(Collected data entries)
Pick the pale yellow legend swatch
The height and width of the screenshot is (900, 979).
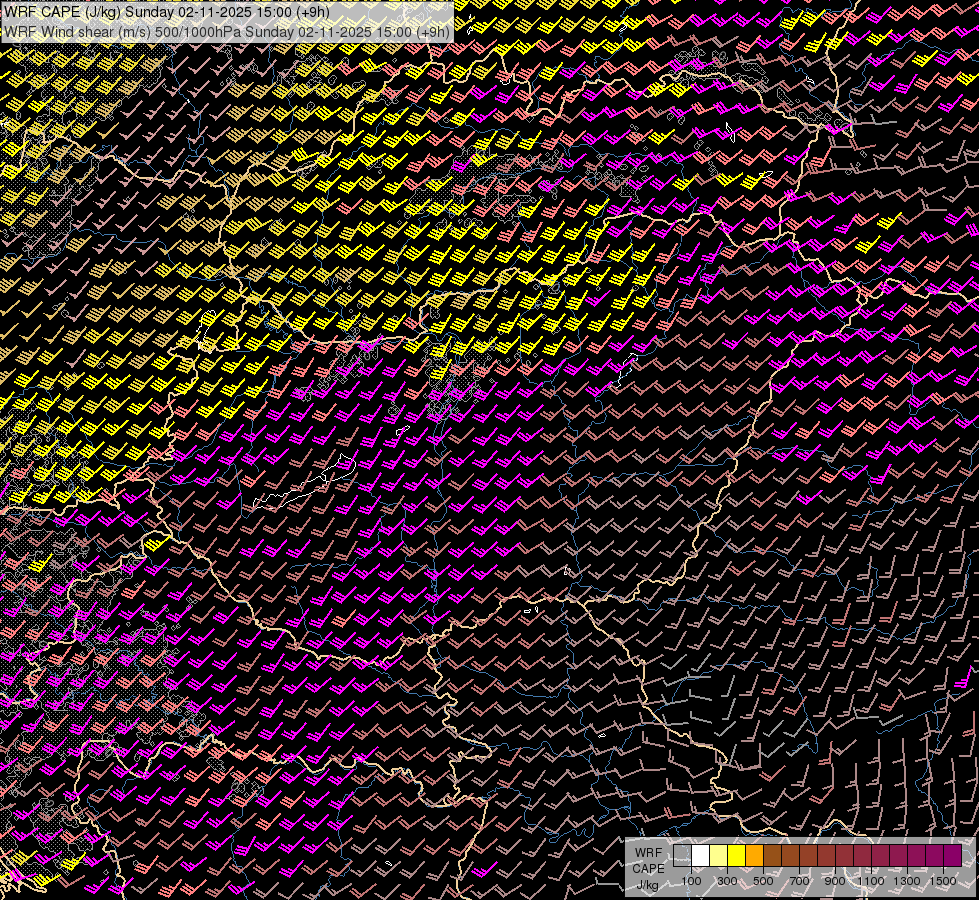(718, 856)
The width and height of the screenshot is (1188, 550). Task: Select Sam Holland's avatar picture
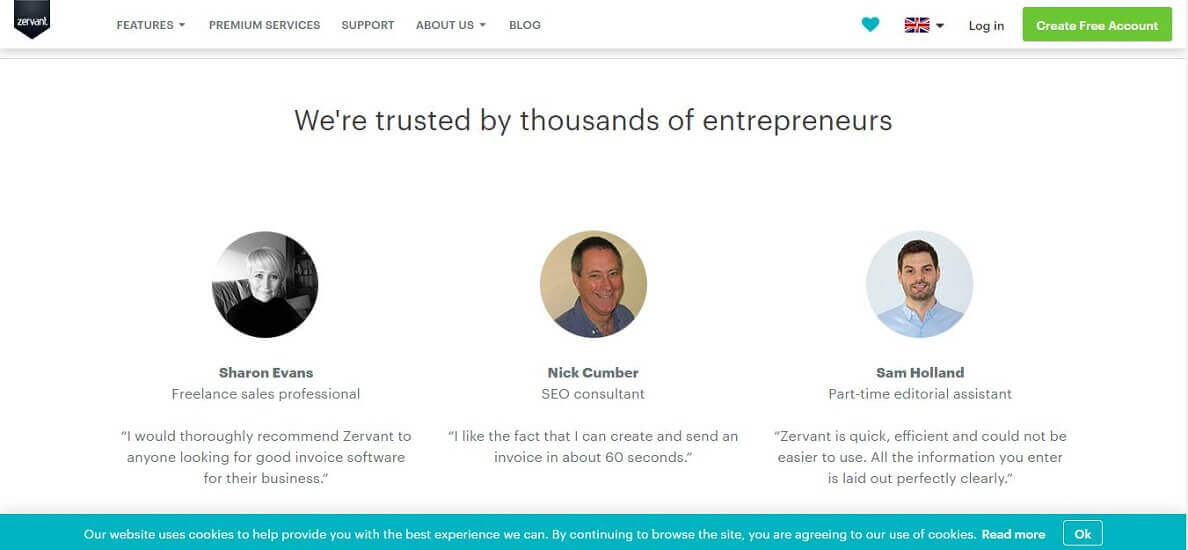[919, 284]
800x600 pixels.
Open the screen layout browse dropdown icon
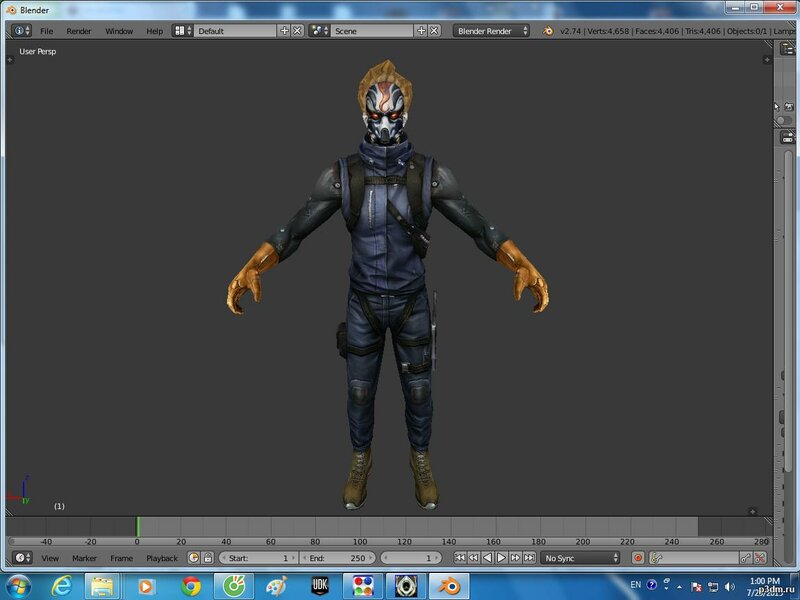click(183, 31)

**Problem**
Repeat every line above precisely; pictures do not belong in the copy.

**Exercise solution**
Pick the pale yellow legend swatch
The height and width of the screenshot is (900, 979).
(718, 856)
The width and height of the screenshot is (1188, 550). Task: Select Sam Holland's avatar picture
[919, 284]
800x600 pixels.
Open the screen layout browse dropdown icon
click(183, 31)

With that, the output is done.